> [Goals]
1 > Under the corporate governance rules, how far ahead of the scheduled date must a board meeting notice go out to each director and supervisor?
2 > Extend the corporate governance rules with the provisions that would come right after their final sentence.

> [Source]
:::
A TSEC/GTSM listed company shall evaluate the independence of the auditor engaged by the company regularly and no less frequently than once annually. In the event that the company engages the same auditor without replacement for five years consecutively, or if the auditor is subject to disciplinary actions or other circumstances prejudicial to the independence of the auditor, the company shall review the necessity of replacing the auditor, and shall submit to the board the conclusion of such review.
Article 30 It is advisable that a TSEC/GTSM listed company engage a professional and competent legal counsel to provide adequate legal consultation services to the company, or to assist the directors, the supervisors and the management to improve their knowledge of the law, for the purposes of preventing any infraction by the company or its staff of laws or regulations, and ensuring the corporate governance matters will proceed pursuant to the relevant legal framework and the prescribed procedures.
In the event that the directors, supervisors or the management are involved in litigation as result of performing his or her duties as provided by the law or arising from shareholders disputes, depending on the circumstances the company shall retain a legal counsel to provide assistance.
Audit committee or an independent director may enlist the service of legal counsel, accountant or other professionals on behalf of the company to conduct the necessary audit or provide consultation on matters in relation to the exercise of their power, at the expense of the company.
Subchapter 4 Rules for the Proceedings of Board Meetings and the Decision-Making Procedures
Article 31 The board of directors of a TSEC/GTSM listed company shall meet at least once every quarter, or convene at any time in case of emergency. To convene a board meeting, a meeting notice which specifies the purposes of meeting shall be sent to each director and supervisor no later than seven (7) days before the scheduled date. Sufficient meeting material shall also be prepared and enclosed in the meeting notice. If the meeting material is deemed inadequate, a director may ask the unit in-charge to provide more information or request a postponement of the meeting with the consent of the board of directors.
A TSEC/GTSM listed company shall adopt the rules of proceedings for board meetings and follow the provisions in Regulations Governing Procedure for Board of Directors Meetings of Public Companies with regard to the content of deliberations, procedures, matters to be recorded in the meeting minutes, public announcement, and other matters for compliance.
Article 32 A director shall exercise a high degree of self-discipline and shall voluntarily abstain from participating in discussion and voting, for himself or herself or as proxy for another director, on a proposal submitted to the board of directors that risks the involvement of the director's own interest to the detriment of the interest of the company. The directors shall practice self-discipline as to their internal relationship and must not support each other in an inappropriate manner.
The matters that a director shall voluntarily abstain from voting shall be clearly set forth in the rules for the proceedings of board meetings.
Article 33 If a TSEC/GTSM listed company has independent directors, the independent directors must attend a board meeting in person without being represented by a non-independent director via proxy when the meeting is convened for considering any of the matters submitted to the board pursuant to Article 14-3 of the Securities and Exchange Act. When an independent director has a dissenting or qualified opinion, it shall be noted in the minutes of the board of directors’ meeting; if the independent director cannot attend the board meeting in person to voice his or her dissenting or qualified opinion, he or she should provide a written opinion before the board meeting unless justifiable reasons exist for failure to so comply, and the opinion shall be noted in the minutes of the board of directors’ meeting.
:::
> [Supplied material]
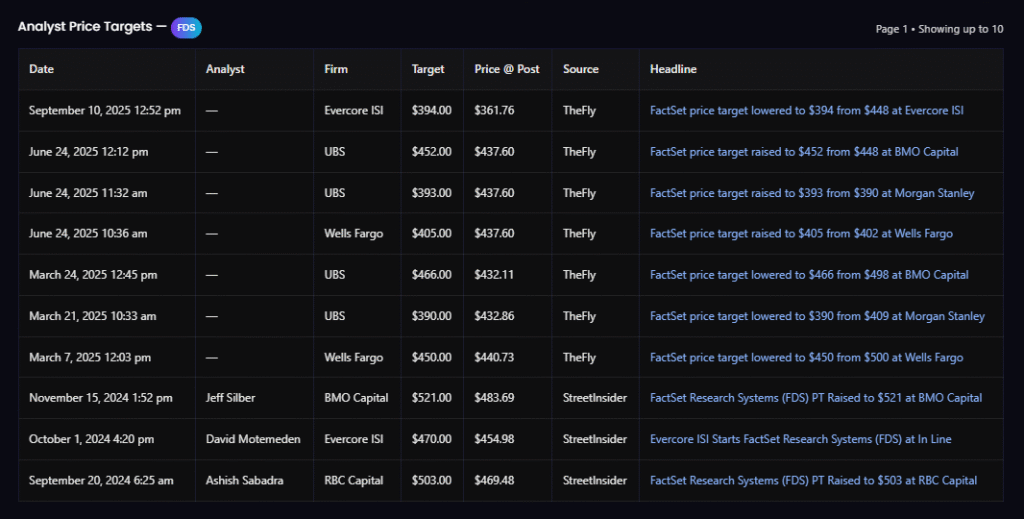Sort by the Date column header
Viewport: 1024px width, 519px height.
(41, 69)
:::
> [Final answers]
1 > No later than seven (7) days before the scheduled date.

2 >
In any of the following circumstances, decisions made by the board of directors shall be noted in the meeting minutes, and in addition, announced and reported on a website designated by the competent authority within two days after the date of said board meeting:
1. An independent director has a dissenting or qualified opinion which is on record or stated in a written statement; or
2. The matter was not approved by the audit committee (if the company has set up an audit committee), but had the consent of more than two-thirds of all directors.
During the proceeding of the board meetings, managers from the relevant departments who are not directors may, in view of the meeting agenda, sit in at the meetings, make report on the current business conditions of the company and respond to inquiries raised by the directors. Where necessary, accountant, legal counsel or other professionals may be invited to sit in at the meetings to assist the directors in understanding the conditions of the company for the purpose of adopting an appropriate resolution.
Article 34 Staff personnel of a TSEC/GTSM listed company attending board meetings shall collect and correctly record the meeting minutes in detail, and the summary, method of resolution, and voting results of all the proposals submitted to the board meeting in accordance with relevant regulations.
The minutes of the board of directors’ meetings shall be signed by the chairman and secretary of the meeting and be sent to each director and supervisor within twenty (20) days after the meeting. The director attendance records shall become a part of the meeting minutes, and be treated as important corporate records and be kept safe permanently during the life of the company.
Meeting minutes may be produced, distributed and preserved by electronic means.
A company shall record on audio or video tape the entire proceedings of a board of directors meeting, and preserve the recordings for at least five years, in electronic form or otherwise.
If before the end of the preservation period referred to in the preceding paragraph a lawsuit arises with respect to a resolution of a board of directors meeting, the relevant audio or video recordings shall be preserved for a further period, in which case the preceding paragraph does not apply.
Where a board of directors meeting is held via tele- or video-conference, the audio or video recordings of the meeting form a part of the meeting minutes and shall be preserved permanently.
Where a resolution of the board of directors violates laws, regulations, articles of incorporation, or resolutions adopted in the shareholders' meeting, and thus causes an injury to the company, dissenting directors whose dissent can be proven by minutes or written statements will not be liable for damages.
Article 35 A TSEC/GTSM listed company shall submit the following matters to its board of directors for discussion:
1. Corporate business plan.
2. Annual and semi-annual financial reports.
3. Adoption or amendment of an internal control system pursuant to Article 14-1 of Securities and Exchange Act.
4. Adoption or amendment, pursuant to Article 36-1 of Securities and Exchange Act, of handling procedures for financial or operational actions of material significance, such as acquisition or disposal of assets, derivatives trading, extension of monetary loans to others, and endorsements or guarantees for others.
5. The offering, issuance, or private placement of any equity-type securities.
6. The appointment or discharge of a financial, accounting, or internal audit officer.
7. Any matter required by Article 14-3 of Securities and Exchange Act or any other law, regulation, or bylaw to be approved by resolution at a shareholders' meeting or to be submitted to a meeting of the board of directors, or any such significant matter as may be prescribed by the competent authority.
Except for matters that must be submitted to the board of directors for discussion as provided in the foregoing paragraph, the board of directors may delegate others to exercise its power when it is in recess according to laws or regulations, or its articles of incorporation. The delegation however shall be specific with regard to the level, content or matters of authorization, and general authorization is not permitted.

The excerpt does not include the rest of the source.